Blog Post

Avoiding A Written Contract No Assurance of Maintaining Flexibility

September 09, 2014


Avoiding a written contract is no assurance that parties can maintain maximum flexibility in their dealings. In S & J Gareri Trucking v. Onyx Corporation, 2014 ONSC 476, Onyx was successful in a tender with the City of Mississauga (the "City") to provide five years of snow removal services. In so doing, Onyx indicated that it would allocate 19 trucks to providing services under the contract.

At the time, Onyx did not have 19 trucks available to service the contract with the City. Onyx turned to the plaintiffs (Harlow Contracting and S & J Gareri Trucking) to obtain the services of additional trucks to meet the requirements of the contract with the City.

After the first year of its contract with the City, Onyx advised Harlow and S & J that their services were no longer needed. Onyx indicated that it had let go of its subcontractors because of budget cuts.
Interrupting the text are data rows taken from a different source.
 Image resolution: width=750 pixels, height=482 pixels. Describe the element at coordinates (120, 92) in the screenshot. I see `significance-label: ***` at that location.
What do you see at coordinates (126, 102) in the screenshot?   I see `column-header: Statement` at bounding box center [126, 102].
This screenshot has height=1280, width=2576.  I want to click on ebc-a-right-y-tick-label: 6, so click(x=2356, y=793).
Its contract with the City, however, remained in place.

The central issue at trial was whether Harlow and S & J had a contract with Onyx, and if so what its term was. The trial judge found that the plaintiffs had a five year contract with Onyx in part because each of the plaintiffs had contributed to the deposit that Onyx had given to the City as part of the tender. Having done so, Onyx through its conduct committed to contracting with Harlow and S& J for five years.
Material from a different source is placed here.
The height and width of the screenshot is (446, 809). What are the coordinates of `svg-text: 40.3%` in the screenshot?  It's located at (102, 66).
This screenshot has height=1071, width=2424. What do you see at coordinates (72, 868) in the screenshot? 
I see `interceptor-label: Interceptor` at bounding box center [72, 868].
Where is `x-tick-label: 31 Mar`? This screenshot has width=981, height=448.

At trial, Onyx indicated that it was more profitable to bring the work with the City in-house and eliminate the subcontractors and that it had taken steps to increase its own complement of trucks. Onyx also conceded at trial that it had avoided entering into written agreements with the plaintiffs because it thought it would be advantageous to do so.
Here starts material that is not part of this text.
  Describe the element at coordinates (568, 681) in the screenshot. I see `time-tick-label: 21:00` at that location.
As Justice Mew stated, Onyx "made a deliberate choice not to commit itself in writing. It must live with the consequences of that". The cautionary tale from this case is that avoiding a contract to gain flexibility may ultimately prove a poor strategy. In the absence of a written contract, courts will look to give business efficacy to the commercial relationship between those who do business with each other.